Après le beurre doux et le beurre demi-sel, voici le beurre… à l’air ! C’est le pari de Savor, une start-up américaine soutenue par Bill Gates, qui a mis au point une matière grasse entièrement synthétique à partir de carbone et d’hydrogène.
Savor, entreprise pionnière en technologie alimentaire, a officiellement lancé un beurre sans produits agricoles. Une innovation inédite qui élimine le recours aux matières grasses animales ou végétales. Ce lancement commercial marque une étape majeure dans la mission de l’entreprise : créer des alternatives durables aux matières grasses.
Une recette très éloignée du beurre classique
Savor a été fondée en 2022 très loin du monde agricole par deux anciens étudiants du MIT (Massachusetts Institute of Technology). Les deux fondateurs, Kathleen Alexander et Nikifar Lazouski, sont respectivement experts en sciences des matériaux et en chimie. La start-up, qui a pour ambition de « trouver la manière la plus durable de nourrir l’humanité », a mis au point un beurre synthétique dont le procédé de fabrication n’a rien en commun avec la baratte d’antan. De quoi parle-t-on ? Une matière grasse végane réalisée à partir de CO₂ et d’hydrogène via un processus thermochimique. Aux acides gras sont ensuite ajoutés du glycérol pour former des triglycérides, entendez de la graisse. Enfin, quelques ingrédients complètent la formule : un émulsifiant, du bêta-carotène pour la couleur et de l’huile de romarin pour la saveur. Résultat : une matière qui, selon Kathleen Alexander, « imite la texture et le goût du beurre d’origine animale. »
Un avis partagé par Bill Gates, fondateur de Microsoft et soutien de la jeune pousse via son fonds d’investissement Breakthrough Energy. Sur son blog, le milliardaire indique avoir été immédiatement séduit par ce beurre vegan tout droit sorti d’un laboratoire. « Le processus ne libère aucun gaz à effet de serre et n’utilise aucune terre agricole et moins d’un millième de l’eau que l’agriculture traditionnelle utilise. Et le plus important, c’est qu’il a vraiment bon goût, comme le vrai, parce que c’est chimiquement le cas. […] Je n’arrivais pas à croire que je ne mangeais pas de vrai beurre. »

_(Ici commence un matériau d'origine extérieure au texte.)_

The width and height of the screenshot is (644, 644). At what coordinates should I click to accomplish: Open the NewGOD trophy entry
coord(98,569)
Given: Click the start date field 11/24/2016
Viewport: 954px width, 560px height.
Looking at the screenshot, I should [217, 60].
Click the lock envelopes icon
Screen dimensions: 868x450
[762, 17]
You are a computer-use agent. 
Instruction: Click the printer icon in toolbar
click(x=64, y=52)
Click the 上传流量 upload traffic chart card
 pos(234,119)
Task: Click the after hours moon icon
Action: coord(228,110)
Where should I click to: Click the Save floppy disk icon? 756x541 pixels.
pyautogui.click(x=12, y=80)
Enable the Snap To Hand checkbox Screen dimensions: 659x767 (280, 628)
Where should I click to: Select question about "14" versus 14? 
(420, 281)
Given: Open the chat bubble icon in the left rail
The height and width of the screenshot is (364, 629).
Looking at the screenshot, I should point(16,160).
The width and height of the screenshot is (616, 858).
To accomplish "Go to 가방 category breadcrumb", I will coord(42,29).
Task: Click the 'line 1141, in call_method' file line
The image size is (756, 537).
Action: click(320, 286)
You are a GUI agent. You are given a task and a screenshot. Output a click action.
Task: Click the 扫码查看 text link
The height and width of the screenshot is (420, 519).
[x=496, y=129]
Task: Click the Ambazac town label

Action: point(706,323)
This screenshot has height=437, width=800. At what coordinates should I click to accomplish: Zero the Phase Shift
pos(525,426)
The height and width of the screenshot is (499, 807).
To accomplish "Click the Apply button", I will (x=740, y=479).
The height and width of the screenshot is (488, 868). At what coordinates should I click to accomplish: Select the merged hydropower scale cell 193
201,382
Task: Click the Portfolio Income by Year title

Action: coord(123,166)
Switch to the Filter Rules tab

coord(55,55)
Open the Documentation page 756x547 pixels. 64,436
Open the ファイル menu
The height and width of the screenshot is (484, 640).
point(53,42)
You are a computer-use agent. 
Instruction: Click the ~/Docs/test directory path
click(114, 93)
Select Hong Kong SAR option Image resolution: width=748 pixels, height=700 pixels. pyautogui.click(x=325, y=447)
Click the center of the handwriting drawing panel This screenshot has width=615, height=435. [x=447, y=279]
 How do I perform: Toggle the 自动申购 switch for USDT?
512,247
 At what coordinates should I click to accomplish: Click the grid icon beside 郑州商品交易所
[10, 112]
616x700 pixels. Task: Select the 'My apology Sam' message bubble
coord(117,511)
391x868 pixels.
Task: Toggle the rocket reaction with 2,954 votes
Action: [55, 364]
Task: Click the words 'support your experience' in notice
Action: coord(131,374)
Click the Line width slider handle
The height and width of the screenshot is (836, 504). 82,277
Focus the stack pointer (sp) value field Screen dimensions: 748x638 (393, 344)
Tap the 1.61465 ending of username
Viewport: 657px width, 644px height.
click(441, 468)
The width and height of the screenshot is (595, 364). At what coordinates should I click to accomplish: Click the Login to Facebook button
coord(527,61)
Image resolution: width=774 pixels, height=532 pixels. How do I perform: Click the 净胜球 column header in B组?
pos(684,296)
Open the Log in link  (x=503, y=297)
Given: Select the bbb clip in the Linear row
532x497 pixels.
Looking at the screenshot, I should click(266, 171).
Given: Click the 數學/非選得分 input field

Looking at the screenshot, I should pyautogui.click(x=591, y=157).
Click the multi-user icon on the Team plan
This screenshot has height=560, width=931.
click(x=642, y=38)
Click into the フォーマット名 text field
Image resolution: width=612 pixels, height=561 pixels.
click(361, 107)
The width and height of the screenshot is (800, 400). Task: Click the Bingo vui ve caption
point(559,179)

Quelques restaurateurs ont déjà adopté ce beurre nouvelle génération. C’est le cas par exemple du chef Kyle Connaughton, propriétaire du « Single Thread » en Californie (trois étoiles Michelin) ou encore du maître pâtissier Juan Contreras de l’Atelier Crenn (trois étoiles Michelin). « Notre pipeline croissant de partenaires reflète un état d’esprit profond à l’échelle de l’industrie : le secteur alimentaire a un besoin urgent de solutions pour atténuer l’instabilité de la chaîne d’approvisionnement, qui continue d’avoir un impact sur les revenus et les marges à tous les niveaux. » a déclaré Chiara Cecchini, vice-présidente commercialisation à ESG News.
Une alimentation sans agriculture
Au-delà de la prouesse scientifique, Savor met également en avant l’enjeu écologique de sa matière grasse végane. Un défi de taille puisque selon le CNIEL (Centre national interprofessionnel de l’économie laitière), le secteur laitier représenterait environ 6,4% des émissions de GES (gaz à effet de serre)nationales. Mais ce n’est pas tout puisque la production traditionnelle de beurre repose sur l’élevage bovin, responsable de plus de 14% des émissions mondiales de GES selon la FAO. Et quid des alternatives végétales ? Le plus souvent à base d’huile de palme, elles posent quant à elles d’autres problèmes, tels que la déforestation. Dans ce contexte, ce beurre de synthèse, qui permettrait selon les données transmises par Savor, de « diviser par deux l’empreinte carbone liée à la production de matières grasses », est accueilli avec enthousiasme.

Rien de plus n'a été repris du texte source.